* **Required action**: Read through the records. Copy each line that has the word "agent".

[[ Exercise input open ]]

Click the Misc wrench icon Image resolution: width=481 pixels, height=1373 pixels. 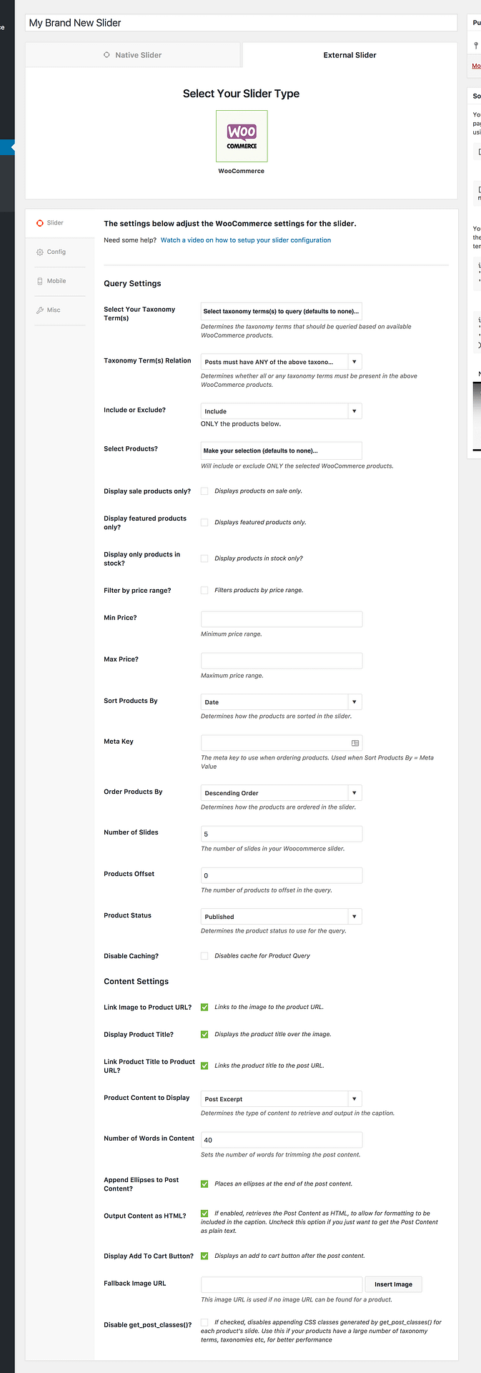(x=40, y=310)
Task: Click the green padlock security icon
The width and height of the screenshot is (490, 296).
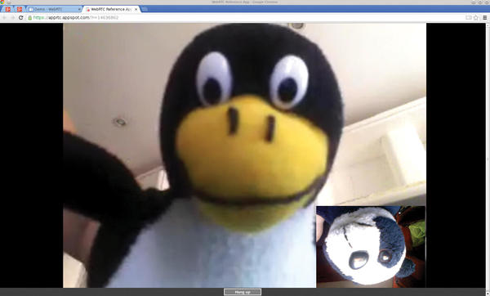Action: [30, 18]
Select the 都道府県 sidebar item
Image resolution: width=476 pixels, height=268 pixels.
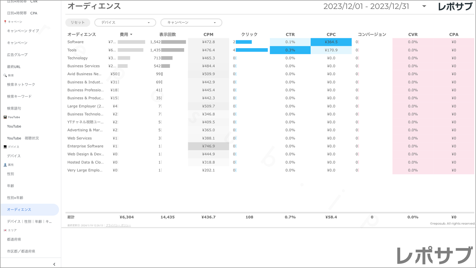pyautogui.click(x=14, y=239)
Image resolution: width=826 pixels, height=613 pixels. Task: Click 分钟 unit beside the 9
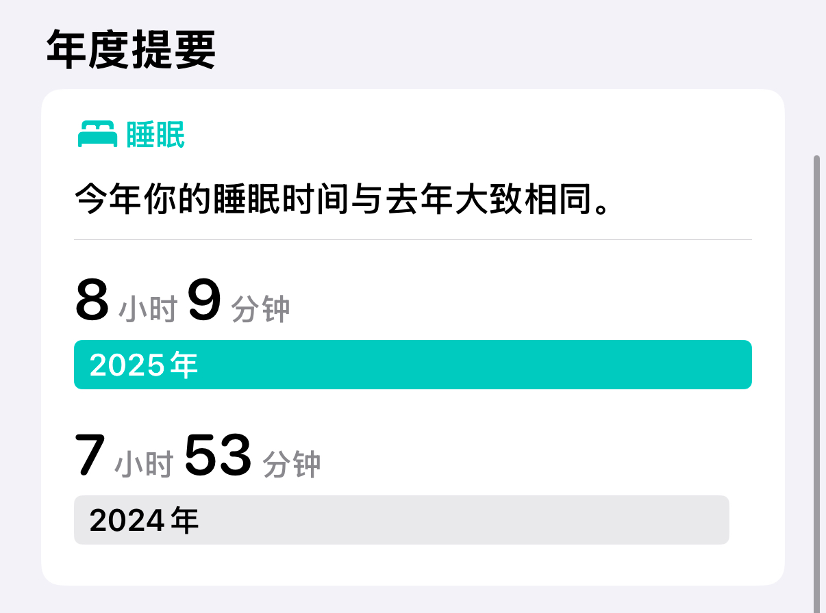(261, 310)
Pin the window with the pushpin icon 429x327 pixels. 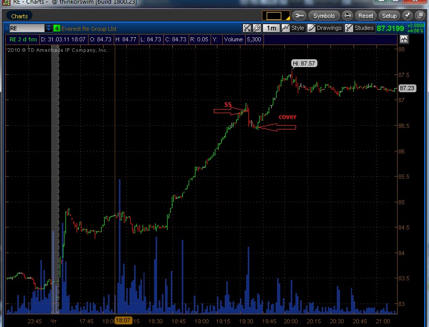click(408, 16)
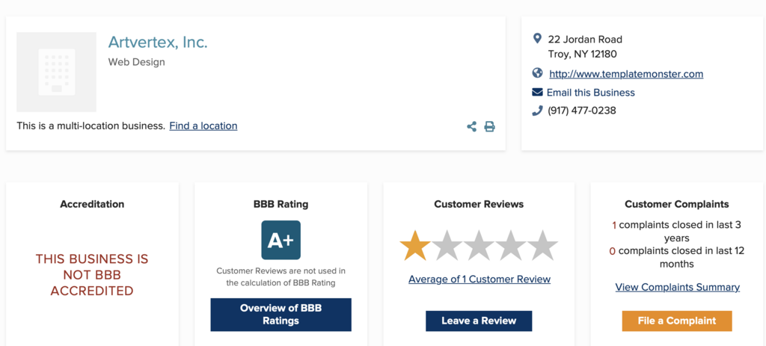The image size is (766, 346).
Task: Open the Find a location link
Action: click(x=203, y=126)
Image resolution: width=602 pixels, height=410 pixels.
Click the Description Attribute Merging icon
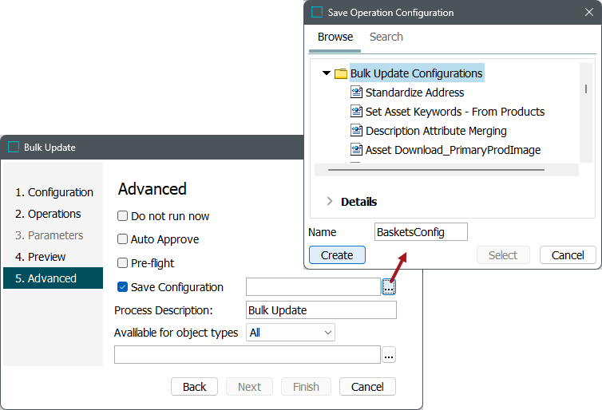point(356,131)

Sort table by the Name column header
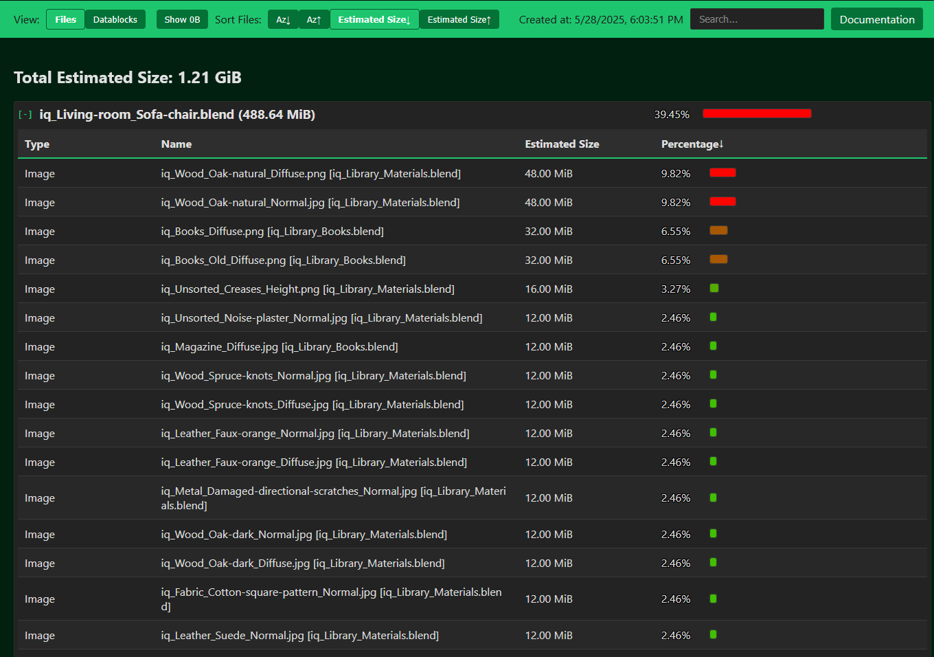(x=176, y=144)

[[ Exercise input closed ]]
[[ Exercise input open ]]

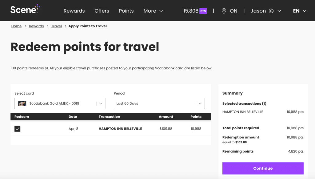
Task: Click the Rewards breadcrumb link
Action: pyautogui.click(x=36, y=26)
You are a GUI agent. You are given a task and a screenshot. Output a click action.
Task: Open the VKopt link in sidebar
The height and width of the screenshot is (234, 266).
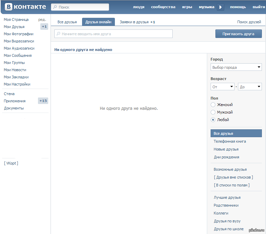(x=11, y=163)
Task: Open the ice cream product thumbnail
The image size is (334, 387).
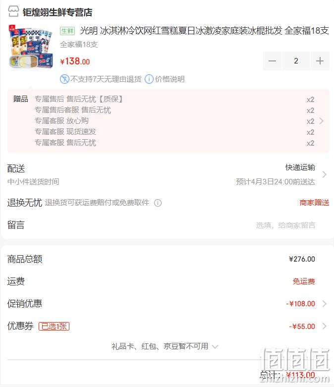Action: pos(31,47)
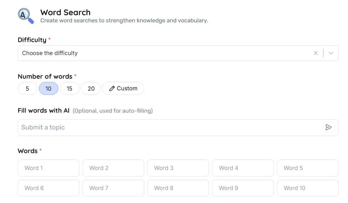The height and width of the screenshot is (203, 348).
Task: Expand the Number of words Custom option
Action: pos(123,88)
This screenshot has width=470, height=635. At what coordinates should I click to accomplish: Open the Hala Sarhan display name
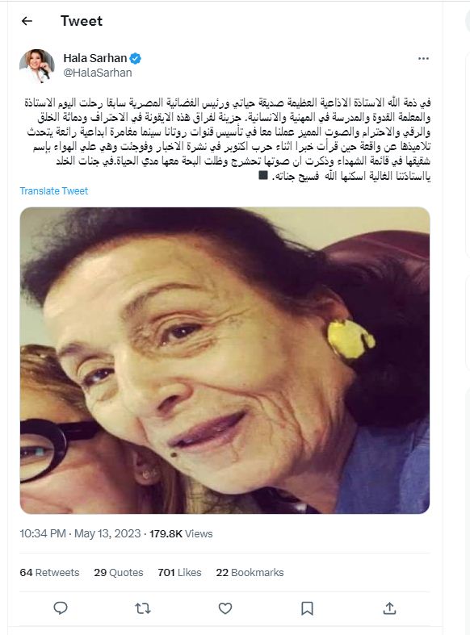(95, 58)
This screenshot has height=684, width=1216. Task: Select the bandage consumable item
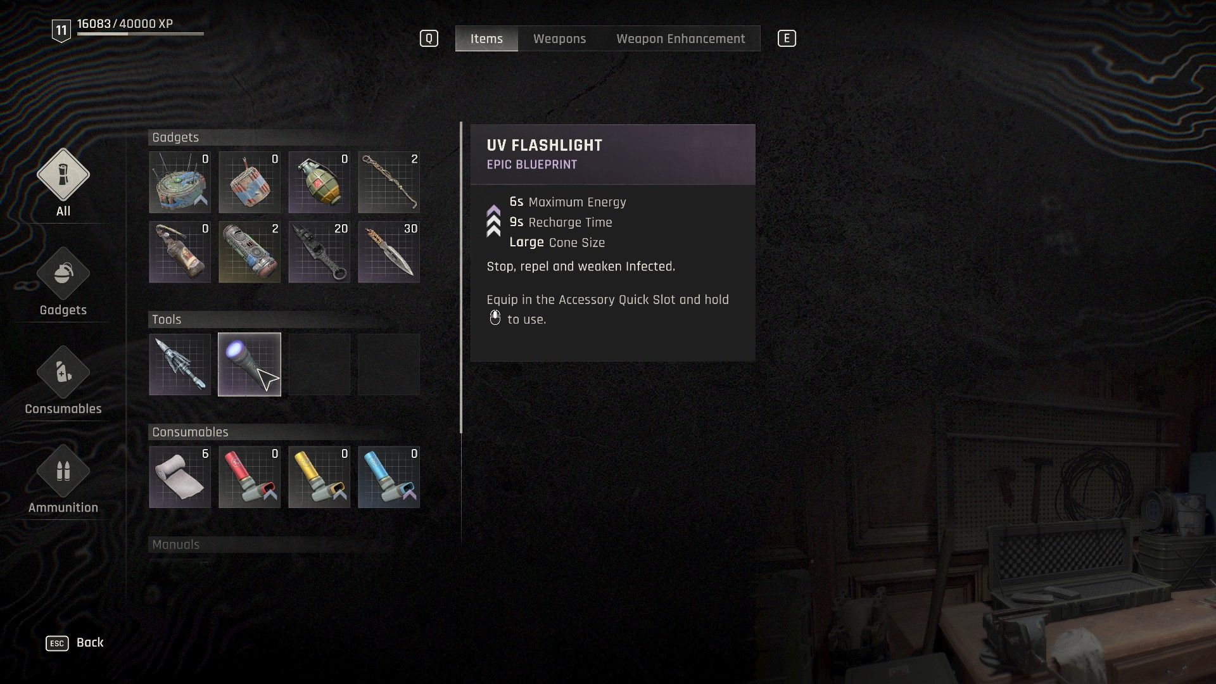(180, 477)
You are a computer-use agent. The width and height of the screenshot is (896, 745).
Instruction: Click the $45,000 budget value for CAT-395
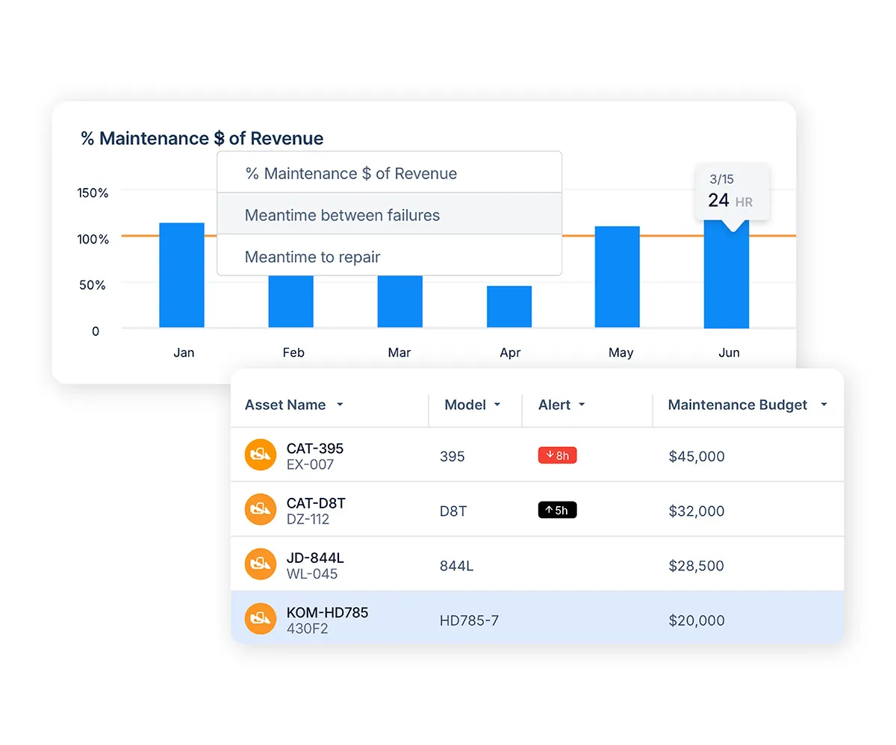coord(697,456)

[[ Exercise input closed ]]

* **Written reply**:
You are a GUI agent. You are given a task and a screenshot. Output a click action.
You are a computer-use agent. The width and height of the screenshot is (896, 745).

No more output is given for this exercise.